Abstract

Introduction: Elective surgical intervention for ascending aortic aneurysm (AA) is performed when the risk of a future aortic catastrophe outweighs the risk of surgery; however, the data of complication rates following elective repair are limited. Methods: We analyzed adults >18 years of age hospitalized for elective ascending AA surgical intervention in the 2016 and 2017 Nationwide Readmissions Databases. The primary outcome was in-hospital mortality. Secondary outcomes were acute ischemic stroke (AIS), acute myocardial infarction (AMI) and non-elective 30-day readmission.
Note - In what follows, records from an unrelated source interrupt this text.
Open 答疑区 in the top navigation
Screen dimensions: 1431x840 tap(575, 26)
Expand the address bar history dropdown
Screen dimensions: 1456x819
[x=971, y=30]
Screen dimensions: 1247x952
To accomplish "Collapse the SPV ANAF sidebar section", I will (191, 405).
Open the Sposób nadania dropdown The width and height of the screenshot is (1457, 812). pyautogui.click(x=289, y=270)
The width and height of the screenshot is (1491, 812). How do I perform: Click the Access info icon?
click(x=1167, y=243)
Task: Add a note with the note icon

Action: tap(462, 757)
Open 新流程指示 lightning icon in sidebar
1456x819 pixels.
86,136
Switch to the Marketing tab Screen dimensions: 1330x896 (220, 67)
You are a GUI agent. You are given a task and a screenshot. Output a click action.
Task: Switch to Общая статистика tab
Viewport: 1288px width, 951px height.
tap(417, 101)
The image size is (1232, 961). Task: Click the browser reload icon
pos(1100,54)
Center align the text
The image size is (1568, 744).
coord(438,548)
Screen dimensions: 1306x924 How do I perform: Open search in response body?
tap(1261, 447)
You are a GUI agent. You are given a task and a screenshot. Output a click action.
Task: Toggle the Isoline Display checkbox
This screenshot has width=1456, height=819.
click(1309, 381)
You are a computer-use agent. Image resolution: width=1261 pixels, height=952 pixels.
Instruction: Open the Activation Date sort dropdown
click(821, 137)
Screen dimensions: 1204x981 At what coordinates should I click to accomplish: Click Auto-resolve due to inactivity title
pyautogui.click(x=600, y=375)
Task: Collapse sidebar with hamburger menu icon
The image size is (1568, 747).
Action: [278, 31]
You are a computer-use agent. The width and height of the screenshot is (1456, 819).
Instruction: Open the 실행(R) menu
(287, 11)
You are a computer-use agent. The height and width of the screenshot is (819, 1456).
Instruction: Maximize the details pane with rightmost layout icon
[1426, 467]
Bayesian lasso probit regression models were used to identify independent predictors of primary and secondary outcomes. Results: Among 4,073 patients hospitalized for elective surgical repair, 28.9% were female. Mean age was 63.0 ± 12.4 years. Concomitant aortic valve surgery was performed in 67%. Overall, 72 (1.8%) died during the initial hospitalization (Figure A). Predictors of in-hospital mortality are shown in Figure B. Of patients alive at discharge, 482 (11.8%) were readmitted within 30 days, with a mortality rate of 2.3% during readmission. Predictors of non-elective 30-day readmission included non-urban localization (Change in probability: 32.5%, 21.7 - 45.7%), chronic liver disease (18.1%, 11.4 - 27.0%), and chronic neurological disorder (15.9%, 12.1 - 20.1%). Main causes of readmissions were arrythmias (20.3%), procedural complications (14.5%), and peri-, endo-, or myocarditis (9.3%). While procedural volume varied between one and 68 procedures / institution, it was not associated with in-hospital mortality, AIS, AMI, or 30-day readmission (p>0.05 for all). Conclusions: One in 25 patients will have a significant complication or die following elective ascending aortic repair and 1 in 8 will be readmitted within 30 days. The risk of surgery compared to the risk of a future aortic catastrophe should be thoroughly assessed prior to recommendation of an ascending AA repair.